Part 5: From One Server to Many - The Need for Orchestration

**MyrinNew** · 12-22-2025, 05:45 PM

Series: From "Just Put It on a Server" to Production DevOps

Reading time: 11 minutes

Level: Intermediate

The Production Reality Check

Your SSPP platform is live! Docker Compose works beautifully on your local machine and even on your single production server.
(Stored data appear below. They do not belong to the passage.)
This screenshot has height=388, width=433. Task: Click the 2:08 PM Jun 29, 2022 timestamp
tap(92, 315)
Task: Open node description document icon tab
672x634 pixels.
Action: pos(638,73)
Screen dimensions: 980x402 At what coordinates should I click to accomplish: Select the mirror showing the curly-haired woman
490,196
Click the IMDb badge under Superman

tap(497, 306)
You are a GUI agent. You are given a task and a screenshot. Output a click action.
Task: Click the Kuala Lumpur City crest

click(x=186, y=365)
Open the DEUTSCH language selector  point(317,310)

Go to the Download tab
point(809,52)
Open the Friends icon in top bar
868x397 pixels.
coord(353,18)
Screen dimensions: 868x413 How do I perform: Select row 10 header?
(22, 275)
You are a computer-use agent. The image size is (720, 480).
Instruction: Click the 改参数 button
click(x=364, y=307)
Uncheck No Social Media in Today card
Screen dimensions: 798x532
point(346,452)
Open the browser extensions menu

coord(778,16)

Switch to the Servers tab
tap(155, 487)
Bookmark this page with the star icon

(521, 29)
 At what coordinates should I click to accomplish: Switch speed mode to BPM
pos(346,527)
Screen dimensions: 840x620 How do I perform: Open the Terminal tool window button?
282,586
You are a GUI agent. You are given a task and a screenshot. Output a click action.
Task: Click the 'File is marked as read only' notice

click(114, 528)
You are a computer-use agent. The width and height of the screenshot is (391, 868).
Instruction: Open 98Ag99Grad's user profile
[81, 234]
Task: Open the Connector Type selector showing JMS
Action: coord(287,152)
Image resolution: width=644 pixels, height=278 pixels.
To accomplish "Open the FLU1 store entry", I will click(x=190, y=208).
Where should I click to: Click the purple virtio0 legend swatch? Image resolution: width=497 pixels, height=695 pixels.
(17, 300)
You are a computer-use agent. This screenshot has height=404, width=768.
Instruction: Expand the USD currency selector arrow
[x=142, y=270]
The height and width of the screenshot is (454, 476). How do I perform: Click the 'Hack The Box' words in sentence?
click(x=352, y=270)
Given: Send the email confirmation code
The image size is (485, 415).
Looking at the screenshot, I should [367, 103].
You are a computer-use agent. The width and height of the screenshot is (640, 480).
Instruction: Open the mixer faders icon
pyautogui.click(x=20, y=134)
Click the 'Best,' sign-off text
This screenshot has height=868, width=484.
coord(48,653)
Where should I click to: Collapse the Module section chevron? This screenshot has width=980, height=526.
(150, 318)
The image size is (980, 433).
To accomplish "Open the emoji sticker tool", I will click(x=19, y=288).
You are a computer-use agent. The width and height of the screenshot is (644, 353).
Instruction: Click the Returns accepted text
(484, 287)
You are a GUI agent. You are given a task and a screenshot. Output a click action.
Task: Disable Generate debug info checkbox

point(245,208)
Then Black Friday hits. Traffic spikes 50x.

What do you do?

You can't just run docker-compose up --scale worker=50 because:

One server doesn't have 50x the resources
The database would be overwhelmed
You'd need multiple servers

So you start manually:

# Rent 5 more Linode servers
# SSH into each one
# Install Docker on each
# Copy docker-compose.yml to each
# Modify each to avoid port conflicts
# Start containers manually
# Configure a load balancer somehow
# Hope nothing breaks

Time to scale: 3-4 hours (if you're fast and lucky)

By the time you're done, Black Friday is over.

Failure Scenario 1: Container Crashes

Let's simulate a production crash:

# Start your stack
docker-compose up -d

# Kill the API container
docker kill sspp-api

What happens?

The API is dead. Docker Compose doesn't restart it automatically.

Check status:

docker-compose ps

NAME STATE
sspp-api Exited (137)
sspp-worker Up
sspp-postgres Up
sspp-redis Up

Users see 500 errors. Your on-call phone explodes. 📱💥

Manual fix:

docker-compose up -d api

Downtime: 2-10 minutes (detection + SSH + restart)

In a production system, you need automatic recovery.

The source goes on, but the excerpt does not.